The face of the bench showed no signs of infestation. There was a memorial plaque and bird scat but that was it as far as interest goes. I checked the sides of the back planks. Nothing. But then I saw the shadowy rough ovals on the side of the seat planks. They burrowed in the sides! Just imagine those filthy things were chewing within an inch of my bottom! Can you imagine? I leaned in and strained to see inside the ovals, but obviously light was lacking. So, I got down to check the bench's underside. I braced myself against the seat. What a scene, I know! Looking back, I could have been certified. But so underneath on the second and third plank there were these exposed canals. The shapes were generally tubular, much too large to be termite paths. It looked like Morse code. You don't know about Morse code, do you? Do that teach that still? Probably not--it was dreadfully dull. When I traced these out, scraping along the ground, I came to a fuzzy shape in the track. My first impulse was to poke it with a finger but decided to put my ear nearer to it instead. There was the muted crunching. What a relief! It turned out to be from a carpenter bee. I only saw the one but his friends were probably hidden. Why they're called carpenter bees is a mystery to me. They don't build anything. They only chew stuff up.

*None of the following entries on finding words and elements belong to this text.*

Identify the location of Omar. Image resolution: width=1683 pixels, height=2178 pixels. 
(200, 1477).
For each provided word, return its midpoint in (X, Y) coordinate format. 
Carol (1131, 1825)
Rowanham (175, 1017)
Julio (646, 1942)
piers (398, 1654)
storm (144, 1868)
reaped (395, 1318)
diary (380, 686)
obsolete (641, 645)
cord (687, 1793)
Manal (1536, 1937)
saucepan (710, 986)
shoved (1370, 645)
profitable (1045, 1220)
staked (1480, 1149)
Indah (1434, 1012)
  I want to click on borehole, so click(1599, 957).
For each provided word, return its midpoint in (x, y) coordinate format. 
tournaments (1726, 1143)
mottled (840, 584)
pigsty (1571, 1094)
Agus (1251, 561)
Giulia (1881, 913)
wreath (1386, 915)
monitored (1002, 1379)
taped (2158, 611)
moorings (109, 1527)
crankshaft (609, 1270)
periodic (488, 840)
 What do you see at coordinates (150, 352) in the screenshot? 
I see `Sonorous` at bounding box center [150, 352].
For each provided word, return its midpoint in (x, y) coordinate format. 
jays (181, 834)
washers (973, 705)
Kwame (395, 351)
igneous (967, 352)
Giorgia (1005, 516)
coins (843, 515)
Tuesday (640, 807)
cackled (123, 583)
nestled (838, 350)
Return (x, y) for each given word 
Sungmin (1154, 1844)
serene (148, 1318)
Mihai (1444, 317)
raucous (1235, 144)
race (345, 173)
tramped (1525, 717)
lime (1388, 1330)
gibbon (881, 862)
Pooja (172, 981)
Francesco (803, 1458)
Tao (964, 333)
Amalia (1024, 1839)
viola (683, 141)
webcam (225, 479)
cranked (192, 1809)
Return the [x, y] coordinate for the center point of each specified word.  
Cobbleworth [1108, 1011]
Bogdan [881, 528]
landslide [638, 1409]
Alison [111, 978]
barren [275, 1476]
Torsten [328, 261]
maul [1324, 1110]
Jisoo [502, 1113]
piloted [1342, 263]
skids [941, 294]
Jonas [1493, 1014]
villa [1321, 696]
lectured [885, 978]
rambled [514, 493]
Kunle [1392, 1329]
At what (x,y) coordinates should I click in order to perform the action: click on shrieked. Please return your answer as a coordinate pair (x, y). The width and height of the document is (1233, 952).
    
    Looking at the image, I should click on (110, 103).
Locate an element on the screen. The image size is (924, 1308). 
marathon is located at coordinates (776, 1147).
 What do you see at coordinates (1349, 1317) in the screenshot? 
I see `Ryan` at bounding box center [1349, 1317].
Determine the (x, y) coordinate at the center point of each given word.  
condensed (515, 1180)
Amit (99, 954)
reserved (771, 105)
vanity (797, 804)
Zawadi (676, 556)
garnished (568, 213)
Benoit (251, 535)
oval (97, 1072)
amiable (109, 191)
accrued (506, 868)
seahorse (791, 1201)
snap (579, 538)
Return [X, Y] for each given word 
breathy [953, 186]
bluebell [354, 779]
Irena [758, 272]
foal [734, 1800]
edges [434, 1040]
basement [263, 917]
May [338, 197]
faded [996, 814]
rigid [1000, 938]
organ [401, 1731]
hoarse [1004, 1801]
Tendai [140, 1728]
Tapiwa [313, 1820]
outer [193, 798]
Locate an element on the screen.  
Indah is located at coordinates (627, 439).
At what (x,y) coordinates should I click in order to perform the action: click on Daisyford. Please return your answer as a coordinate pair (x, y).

So, I'm not crazy is the point. I mean, the sound can be legitimate. Not that we have a carpenter bee problem. It's just that that's what it sounds like in this empty house when your father's gone. A person can only watch so much cable is the thing. Not that it sounds better when he's around. Then it's just pin-drop silence mixed with grunts. You know how he is. So what I mean to say by all of this is come home soon so we can fill this house with laughs again. We can bake cookies. Doesn't that sound nice? Thanksgiving is right around the corner.